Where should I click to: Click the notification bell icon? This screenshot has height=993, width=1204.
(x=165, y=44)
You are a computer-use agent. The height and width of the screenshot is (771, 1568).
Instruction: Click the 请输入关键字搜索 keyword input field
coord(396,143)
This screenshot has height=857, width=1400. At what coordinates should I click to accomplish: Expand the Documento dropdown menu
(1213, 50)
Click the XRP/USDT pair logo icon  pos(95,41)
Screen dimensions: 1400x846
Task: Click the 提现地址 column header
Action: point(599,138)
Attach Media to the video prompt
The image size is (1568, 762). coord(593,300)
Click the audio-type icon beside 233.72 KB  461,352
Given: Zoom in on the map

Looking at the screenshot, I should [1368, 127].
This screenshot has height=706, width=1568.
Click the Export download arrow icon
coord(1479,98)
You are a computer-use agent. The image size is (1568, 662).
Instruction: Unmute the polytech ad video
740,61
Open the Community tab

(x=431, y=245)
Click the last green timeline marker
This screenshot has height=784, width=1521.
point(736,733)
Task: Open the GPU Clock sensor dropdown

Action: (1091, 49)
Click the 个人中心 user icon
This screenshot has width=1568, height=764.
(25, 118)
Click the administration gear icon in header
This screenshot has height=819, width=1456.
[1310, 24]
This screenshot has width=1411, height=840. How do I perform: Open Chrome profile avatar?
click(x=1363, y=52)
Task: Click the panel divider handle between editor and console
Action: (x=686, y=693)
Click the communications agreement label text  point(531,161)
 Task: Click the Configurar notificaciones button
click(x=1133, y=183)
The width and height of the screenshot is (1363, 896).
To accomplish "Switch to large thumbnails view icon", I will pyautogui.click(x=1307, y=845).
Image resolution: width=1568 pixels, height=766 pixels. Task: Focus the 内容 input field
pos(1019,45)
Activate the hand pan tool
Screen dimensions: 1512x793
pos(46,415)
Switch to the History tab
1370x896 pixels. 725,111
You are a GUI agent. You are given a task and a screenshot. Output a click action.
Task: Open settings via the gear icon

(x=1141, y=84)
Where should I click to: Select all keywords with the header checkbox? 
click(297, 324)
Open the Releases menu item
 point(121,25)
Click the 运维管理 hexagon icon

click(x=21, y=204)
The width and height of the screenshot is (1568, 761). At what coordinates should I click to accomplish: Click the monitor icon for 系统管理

DIRECTIONS: From the material above, retype precisely the lines between the line holding "Instruction: Unmute the polytech ad video" and the line holding "Click the communications", inclusive, and nothing beyond them.

PROBLEM SOLUTION:
Instruction: Unmute the polytech ad video
740,61
Open the Community tab

(x=431, y=245)
Click the last green timeline marker
This screenshot has height=784, width=1521.
point(736,733)
Task: Open the GPU Clock sensor dropdown

Action: (1091, 49)
Click the 个人中心 user icon
This screenshot has width=1568, height=764.
(25, 118)
Click the administration gear icon in header
This screenshot has height=819, width=1456.
[1310, 24]
This screenshot has width=1411, height=840. How do I perform: Open Chrome profile avatar?
click(x=1363, y=52)
Task: Click the panel divider handle between editor and console
Action: (x=686, y=693)
Click the communications agreement label text  point(531,161)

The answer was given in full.